◆ Extrait ◆
* * * * * * *
CCE, 3 décembre 2003, n° 2004-420

COMMISSION DES COMMUNAUTÉS EUROPÉENNES

Décision

C. Conradty Nürnberg GmbH, Hoffmann & Co. Elektrokohle AG, Le Carbone Lorraine S.A., Morgan Crucible Company plc, Schunk GmbH et Schunk Kohlenstofftechnik GmbH, solidairement, et SGL Carbon AG.; Produits à base de carbone et de graphite pour applications électriques et mécaniques

CCE n° 2004-420

3 décembre 2003

LA COMMISSION DES COMMUNAUTES EUROPEENNES

Le 3 décembre 2003, la Commission a adopté une décision relative à une procédure d'application de l'article 81 du traité CE et de l'article 53 de l'accord EEE. Conformément à l'article 21 du règlement n° 17 (2), la Commission publie ci-après les noms des parties et l'essentiel de la décision, en tenant compte de l'intérêt légitime des entreprises à ce que leurs secrets d'affaires ne soient pas divulgués. Une version non confidentielle du texte intégral de la décision est disponible dans les langues faisant foi et dans les langues de travail de la Commission sur le site de la DG COMP à l'adresse http://europa.eu.int/comm/competition/index_fr.html.

I. RÉSUMÉ DE L'INFRACTION

Entreprises destinataires et nature de l'infraction

1. La décision est adressée à C. Conradty Nürnberg GmbH (ci-après "Conradty"), Hoffmann & Co. Elektrokohle AG (ci-après "Hoffmann"), Le Carbone Lorraine SA (ci-après "Carbone Lorraine"), Morgan Crucible Company plc (ci-après "Morgan"), Schunk GmbH et Schunk Kohlenstofftechnik GmbH, solidairement (ci-après "Schunk"), et SGL Carbon AG (ci-après "SGL").
* * * * * * *
◆ Lignes de données ◆
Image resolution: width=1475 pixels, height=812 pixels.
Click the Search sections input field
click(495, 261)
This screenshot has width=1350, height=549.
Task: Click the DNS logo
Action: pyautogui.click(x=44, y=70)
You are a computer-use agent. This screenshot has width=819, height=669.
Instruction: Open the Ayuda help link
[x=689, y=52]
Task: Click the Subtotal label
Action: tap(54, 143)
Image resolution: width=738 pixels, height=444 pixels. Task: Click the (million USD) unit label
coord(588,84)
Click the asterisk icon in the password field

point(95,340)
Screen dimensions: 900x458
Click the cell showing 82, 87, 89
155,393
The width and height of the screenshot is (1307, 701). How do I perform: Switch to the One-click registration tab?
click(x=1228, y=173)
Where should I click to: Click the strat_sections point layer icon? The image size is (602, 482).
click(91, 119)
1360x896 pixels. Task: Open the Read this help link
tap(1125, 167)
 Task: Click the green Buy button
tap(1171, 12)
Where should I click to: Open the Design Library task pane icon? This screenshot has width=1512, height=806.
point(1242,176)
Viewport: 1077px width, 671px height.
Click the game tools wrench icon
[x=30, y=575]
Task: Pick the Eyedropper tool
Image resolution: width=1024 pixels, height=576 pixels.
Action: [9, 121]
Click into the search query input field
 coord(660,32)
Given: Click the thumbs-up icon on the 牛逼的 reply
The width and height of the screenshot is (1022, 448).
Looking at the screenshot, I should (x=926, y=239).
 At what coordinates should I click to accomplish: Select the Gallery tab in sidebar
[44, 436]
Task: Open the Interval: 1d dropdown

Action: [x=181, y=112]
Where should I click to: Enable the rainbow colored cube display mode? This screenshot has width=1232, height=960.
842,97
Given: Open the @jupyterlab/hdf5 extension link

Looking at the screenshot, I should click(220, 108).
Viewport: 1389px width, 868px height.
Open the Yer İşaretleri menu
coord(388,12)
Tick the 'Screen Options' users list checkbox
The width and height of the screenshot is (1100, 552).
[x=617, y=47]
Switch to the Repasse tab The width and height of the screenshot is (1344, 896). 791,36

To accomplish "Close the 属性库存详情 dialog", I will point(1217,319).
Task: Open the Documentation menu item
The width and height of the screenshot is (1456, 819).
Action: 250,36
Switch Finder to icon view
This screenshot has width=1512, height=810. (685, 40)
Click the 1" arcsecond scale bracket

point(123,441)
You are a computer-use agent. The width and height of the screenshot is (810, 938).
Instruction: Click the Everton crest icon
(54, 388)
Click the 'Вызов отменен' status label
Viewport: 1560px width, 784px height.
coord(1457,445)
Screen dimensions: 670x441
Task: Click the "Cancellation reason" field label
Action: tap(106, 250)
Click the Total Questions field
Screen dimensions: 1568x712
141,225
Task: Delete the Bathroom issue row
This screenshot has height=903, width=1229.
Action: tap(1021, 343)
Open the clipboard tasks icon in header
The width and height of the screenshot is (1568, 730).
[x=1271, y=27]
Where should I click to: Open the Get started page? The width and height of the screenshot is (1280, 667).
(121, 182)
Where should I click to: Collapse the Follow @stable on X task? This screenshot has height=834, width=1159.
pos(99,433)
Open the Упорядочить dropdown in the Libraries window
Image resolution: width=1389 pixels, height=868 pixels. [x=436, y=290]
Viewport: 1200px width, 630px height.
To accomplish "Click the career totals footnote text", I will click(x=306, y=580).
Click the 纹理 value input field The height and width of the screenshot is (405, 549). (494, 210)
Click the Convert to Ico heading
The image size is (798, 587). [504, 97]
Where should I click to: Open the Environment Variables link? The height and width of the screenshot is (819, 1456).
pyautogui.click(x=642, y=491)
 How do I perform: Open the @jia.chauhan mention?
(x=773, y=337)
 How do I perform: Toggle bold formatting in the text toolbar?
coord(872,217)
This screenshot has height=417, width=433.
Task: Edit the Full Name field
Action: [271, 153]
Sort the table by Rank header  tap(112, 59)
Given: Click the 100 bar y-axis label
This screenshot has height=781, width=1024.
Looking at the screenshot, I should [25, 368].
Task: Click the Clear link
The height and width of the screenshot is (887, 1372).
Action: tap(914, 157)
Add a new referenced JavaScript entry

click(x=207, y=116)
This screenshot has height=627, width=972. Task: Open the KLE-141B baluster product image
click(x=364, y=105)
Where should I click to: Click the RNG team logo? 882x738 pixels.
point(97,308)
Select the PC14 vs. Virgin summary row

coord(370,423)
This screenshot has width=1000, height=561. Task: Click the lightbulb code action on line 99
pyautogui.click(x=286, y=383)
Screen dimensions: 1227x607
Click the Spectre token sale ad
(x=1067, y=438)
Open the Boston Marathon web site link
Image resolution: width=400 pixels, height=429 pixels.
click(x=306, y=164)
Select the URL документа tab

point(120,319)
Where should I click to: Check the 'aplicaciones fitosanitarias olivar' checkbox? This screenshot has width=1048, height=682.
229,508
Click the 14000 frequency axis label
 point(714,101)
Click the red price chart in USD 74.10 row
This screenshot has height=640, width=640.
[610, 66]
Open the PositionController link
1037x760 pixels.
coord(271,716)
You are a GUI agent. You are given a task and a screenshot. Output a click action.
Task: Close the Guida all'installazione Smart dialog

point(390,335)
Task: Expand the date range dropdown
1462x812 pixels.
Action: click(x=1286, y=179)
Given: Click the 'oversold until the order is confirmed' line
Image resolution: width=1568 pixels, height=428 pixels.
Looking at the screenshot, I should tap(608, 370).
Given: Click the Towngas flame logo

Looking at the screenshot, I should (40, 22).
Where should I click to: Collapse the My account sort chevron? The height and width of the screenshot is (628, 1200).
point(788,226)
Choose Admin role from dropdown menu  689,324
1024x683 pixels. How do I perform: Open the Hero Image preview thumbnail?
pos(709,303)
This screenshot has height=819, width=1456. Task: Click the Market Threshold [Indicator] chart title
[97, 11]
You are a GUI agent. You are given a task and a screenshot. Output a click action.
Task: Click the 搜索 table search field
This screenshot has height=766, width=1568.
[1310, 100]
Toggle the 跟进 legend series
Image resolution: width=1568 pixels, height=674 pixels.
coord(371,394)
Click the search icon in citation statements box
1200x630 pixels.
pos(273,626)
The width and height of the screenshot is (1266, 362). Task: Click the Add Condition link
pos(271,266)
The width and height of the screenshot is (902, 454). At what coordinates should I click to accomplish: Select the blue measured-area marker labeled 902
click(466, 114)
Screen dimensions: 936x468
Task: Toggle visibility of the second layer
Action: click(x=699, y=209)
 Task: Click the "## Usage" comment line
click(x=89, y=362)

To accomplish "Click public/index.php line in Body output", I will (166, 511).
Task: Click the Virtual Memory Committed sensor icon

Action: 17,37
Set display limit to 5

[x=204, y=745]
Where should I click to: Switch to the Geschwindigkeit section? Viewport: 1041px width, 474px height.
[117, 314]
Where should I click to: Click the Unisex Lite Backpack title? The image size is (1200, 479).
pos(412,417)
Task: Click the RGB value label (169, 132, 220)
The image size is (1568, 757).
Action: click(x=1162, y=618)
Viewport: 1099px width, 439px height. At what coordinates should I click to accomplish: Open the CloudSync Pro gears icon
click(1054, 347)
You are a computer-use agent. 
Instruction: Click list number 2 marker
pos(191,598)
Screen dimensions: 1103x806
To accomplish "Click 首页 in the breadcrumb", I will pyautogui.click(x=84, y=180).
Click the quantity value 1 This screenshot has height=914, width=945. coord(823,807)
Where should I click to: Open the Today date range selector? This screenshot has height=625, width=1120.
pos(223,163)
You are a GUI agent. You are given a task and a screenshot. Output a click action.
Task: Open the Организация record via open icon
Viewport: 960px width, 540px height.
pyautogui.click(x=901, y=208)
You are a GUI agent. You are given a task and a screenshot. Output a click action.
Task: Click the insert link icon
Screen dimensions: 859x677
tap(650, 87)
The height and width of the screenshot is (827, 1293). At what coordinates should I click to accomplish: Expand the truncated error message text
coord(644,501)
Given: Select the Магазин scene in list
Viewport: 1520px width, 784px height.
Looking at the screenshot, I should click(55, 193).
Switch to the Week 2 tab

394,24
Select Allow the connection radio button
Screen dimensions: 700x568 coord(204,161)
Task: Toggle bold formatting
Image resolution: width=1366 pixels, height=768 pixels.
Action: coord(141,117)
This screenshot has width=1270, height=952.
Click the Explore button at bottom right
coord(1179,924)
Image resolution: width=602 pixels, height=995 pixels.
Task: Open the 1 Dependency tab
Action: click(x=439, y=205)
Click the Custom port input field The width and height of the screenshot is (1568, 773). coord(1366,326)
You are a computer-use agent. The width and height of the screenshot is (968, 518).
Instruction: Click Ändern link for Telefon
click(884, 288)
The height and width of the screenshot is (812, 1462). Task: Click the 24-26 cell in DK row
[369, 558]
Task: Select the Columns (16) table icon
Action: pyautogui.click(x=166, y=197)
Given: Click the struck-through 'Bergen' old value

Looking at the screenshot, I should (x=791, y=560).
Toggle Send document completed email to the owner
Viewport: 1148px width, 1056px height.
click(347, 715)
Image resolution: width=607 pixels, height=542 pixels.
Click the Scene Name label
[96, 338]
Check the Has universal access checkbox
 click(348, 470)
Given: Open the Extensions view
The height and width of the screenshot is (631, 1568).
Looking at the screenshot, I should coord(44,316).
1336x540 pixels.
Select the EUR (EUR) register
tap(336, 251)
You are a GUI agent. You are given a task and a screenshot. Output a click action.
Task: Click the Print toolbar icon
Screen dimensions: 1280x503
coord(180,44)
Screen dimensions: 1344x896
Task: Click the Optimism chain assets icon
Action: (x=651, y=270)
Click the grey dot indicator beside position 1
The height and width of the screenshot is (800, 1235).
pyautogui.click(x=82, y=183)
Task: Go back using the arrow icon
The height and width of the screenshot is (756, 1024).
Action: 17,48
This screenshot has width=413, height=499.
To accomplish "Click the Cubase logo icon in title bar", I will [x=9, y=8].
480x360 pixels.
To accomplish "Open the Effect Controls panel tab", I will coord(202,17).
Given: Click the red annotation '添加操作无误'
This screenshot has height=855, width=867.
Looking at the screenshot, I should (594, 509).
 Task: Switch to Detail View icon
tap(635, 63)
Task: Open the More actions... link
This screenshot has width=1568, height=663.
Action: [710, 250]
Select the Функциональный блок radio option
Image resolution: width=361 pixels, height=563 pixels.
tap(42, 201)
* * * * * * *
◆ Travail demandé ◆
1. Imprimez le passage de l'extrait qui commence par « CCE n° 2004-420 » et se poursuit jusqu'à « à l'adresse http://europa.eu.int/comm/competition/index_fr.html. ».
2. D'après l'extrait, à quel article du traité CE se rapporte la procédure sur laquelle porte la décision adoptée le 3 décembre 2003 ?
Seul l'extrait doit servir de source pour répondre.

◆ Réponses aux consignes ◆
1.
CCE n° 2004-420

3 décembre 2003

LA COMMISSION DES COMMUNAUTES EUROPEENNES

Le 3 décembre 2003, la Commission a adopté une décision relative à une procédure d'application de l'article 81 du traité CE et de l'article 53 de l'accord EEE. Conformément à l'article 21 du règlement n° 17 (2), la Commission publie ci-après les noms des parties et l'essentiel de la décision, en tenant compte de l'intérêt légitime des entreprises à ce que leurs secrets d'affaires ne soient pas divulgués. Une version non confidentielle du texte intégral de la décision est disponible dans les langues faisant foi et dans les langues de travail de la Commission sur le site de la DG COMP à l'adresse http://europa.eu.int/comm/competition/index_fr.html.

2. Elle se rapporte à l'article 81 du traité CE.